Изменить размер шрифта - +
Да и потом, насчет этого сифилиса: давайте уж скажем прямо — ни одного прямого доказательства, что он у него был, мы так и не имеем. Врачи сомневались. Сам он бравировал болезнью, на деле же радовался, как все ипохондрики, только одному: сифилис уже есть, больше можно его не бояться. Никаких проявлений болезни — которая, как известно, возвращается циклически — в его случае мы не видим: он титанически работает, ни на что, кроме конъюнктивита, всерьез не жалуется, и внебрачные дети, родившиеся у него в 1883, 1884 и 1887 годах соответственно (то есть уже после гипотетического заражения), ни на что не жалуются и никакими врожденными патологиями не страдают.
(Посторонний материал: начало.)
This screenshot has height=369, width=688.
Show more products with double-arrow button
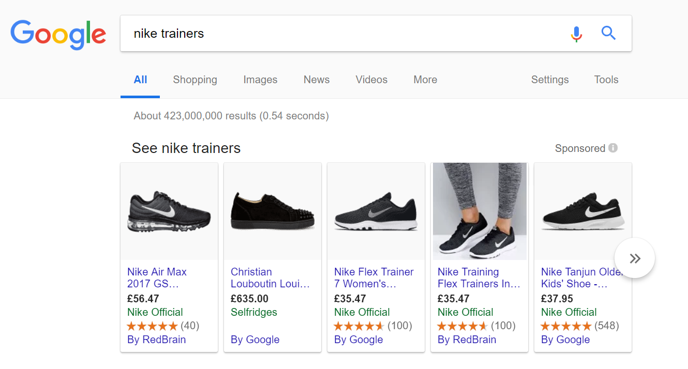[x=635, y=258]
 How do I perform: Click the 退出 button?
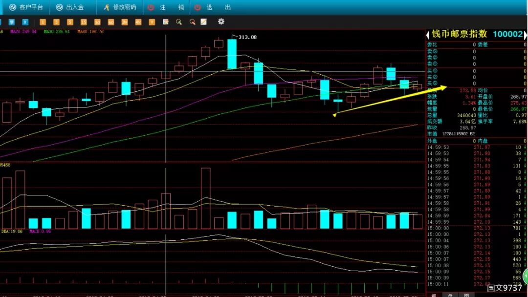pyautogui.click(x=213, y=7)
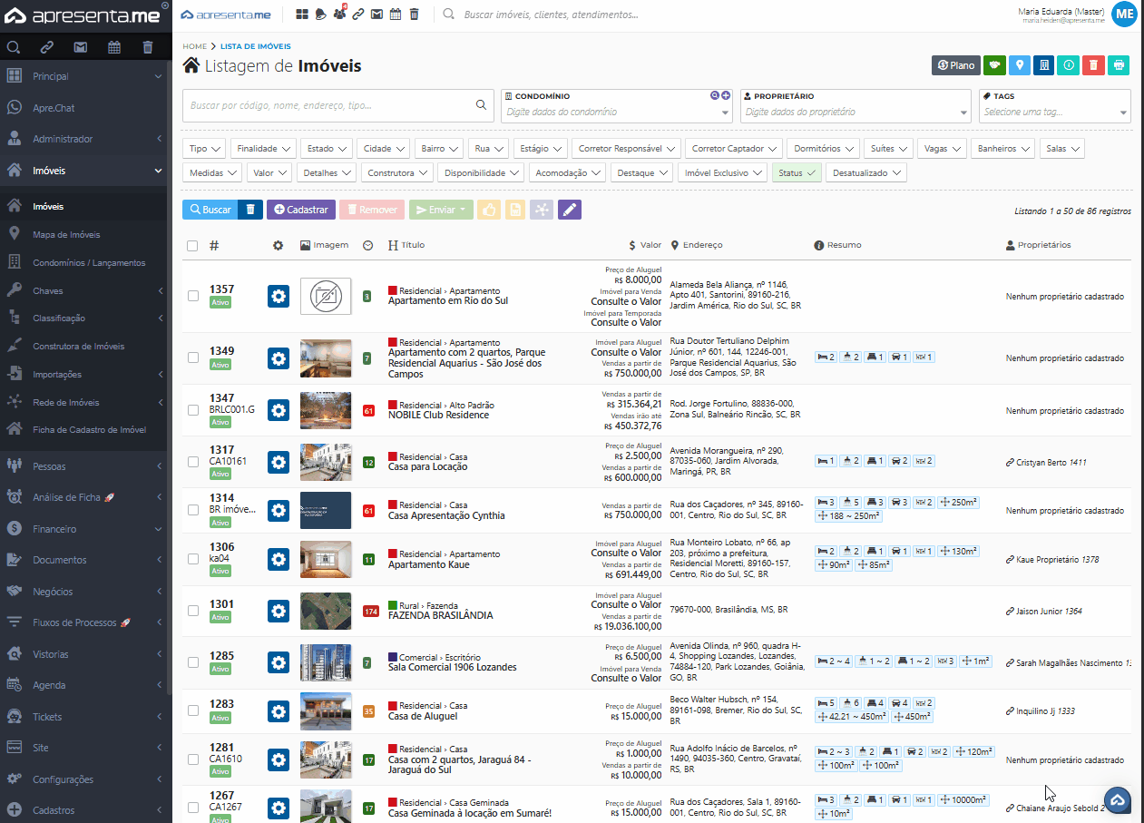Click the Cadastrar button
The height and width of the screenshot is (823, 1144).
301,210
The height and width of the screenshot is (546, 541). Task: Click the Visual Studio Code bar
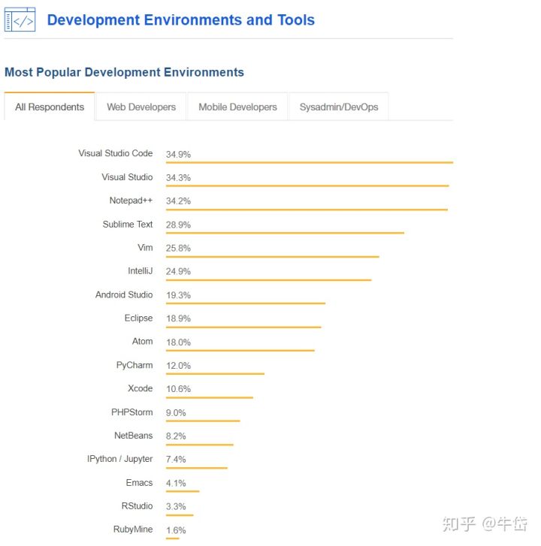pos(309,162)
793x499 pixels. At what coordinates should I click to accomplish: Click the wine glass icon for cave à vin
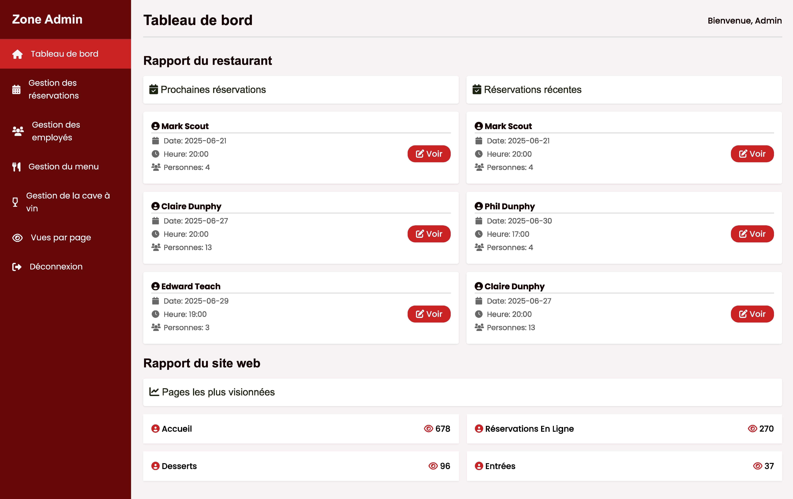point(15,201)
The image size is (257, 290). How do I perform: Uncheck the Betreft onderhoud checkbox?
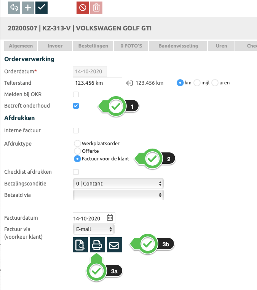(x=76, y=106)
Равно как и их мать Жозефина Литцельман, с которой, как видим, он имел дело, не предохраняясь. Пусть сифилис не стопроцентно контагиозен — но, будь наш герой сифилитиком, вряд ли к нему стояла бы очередь из светских львиц Парижа.

Третий мотив: деньги. Больше всего он злится на издателей. Он всегда следил за тем, как расходятся книги, есть ли они на вокзалах, продаются ли на курортах, на водах — и как поставлена реклама. Теперь ему кажется, что издатели ограбили его. Они должны ему фантастические деньги, миллионы! Часть этих денег украдена, часть спрятана в сейфе, часть присвоил верный Франсуа, слуга, не покинувший его и в лечебнице… Он не просто бредит — мнится, говоря о своих миллионных гонорарах и тиражах, он провидит будущее. Ни одного французского автора не издавали в XX веке, как его. Так что ему есть чего требовать и на чем настаивать — но человек смертен и никогда не получит всей этой роскоши, всего, что ждет его после смерти. Может, там и дожидается идеальная возлюбленная, и понимающий читатель… но нет. Все украдено. Остановить воров! Судить издателей! Поймать Оллендорфа, Авара, двух единственных настоящих его друзей после смерти Флобера. Отобрать деньги. Направить их на благое дело — может быть, на победу над Германией, наконец.

Отсюда четвертый бред: он не может простить разгрома 1871 года, никогда не переставал ненавидеть пруссаков, всю жизнь мечтал о реванше. И ему постоянно кажется, что война объявлена, что ему пора выдвигаться в ополчение, что трубы трубят… Собственно, эта мания — любой ценой отомстить! — присутствует и в ранней его прозе: в ней ведь пруссаки не люди. Он для всех находит смягчающие обстоятельства, всех любит и всеми интересуется, но боши — другая порода: он ничего не простил. Ужасы войны в его изображении превосходят все, что знала проза до этого, — даже гаршинские «Четыре дня» (кстати, история его очень похожа на гаршинскую, и не тот ли это синдром, не то ли безумие — при осознании предела человеческих возможностей, исчерпанности человека как такового?). Война у него всегда — самое ужасное, что может произойти; и в безумии он порывается это исправить, отомстить, стереть смертельную обиду. Войной он будет бредить до последних дней, до последнего проблеска сознания.

Устойчивей будет только физиологический мотив — сознание собственной греховности (естественное для писателя, как доказал Синявский, ибо писатель обязан преступать законы и границы, иначе черта ли в нем; его дело — поиск новизны). И греховность эта — мысль о вине перед женщиной: «Я обесчестил всех женщин Франции!» Тут странно преломляется другой мотив — подспудное сознание, что он в самом деле дефлорировал литературу, что-то такое открыл в человеке, в мире, особенно в женщине, после чего по-прежнему жить не сможет уже никто. И об этом — о том, что он переспал со всем миром, — он будет кричать до тех пор, пока вообще сможет говорить; с апреля 1893 года все контакты с внешним миром прекратятся. «Наступает глухота паучья — тут провал сильнее наших сил».

Потом начнутся конвульсии, судороги, и после очередного приступа он умрет 7 июля 1893 года. Похоронен на кладбище Монпарнас.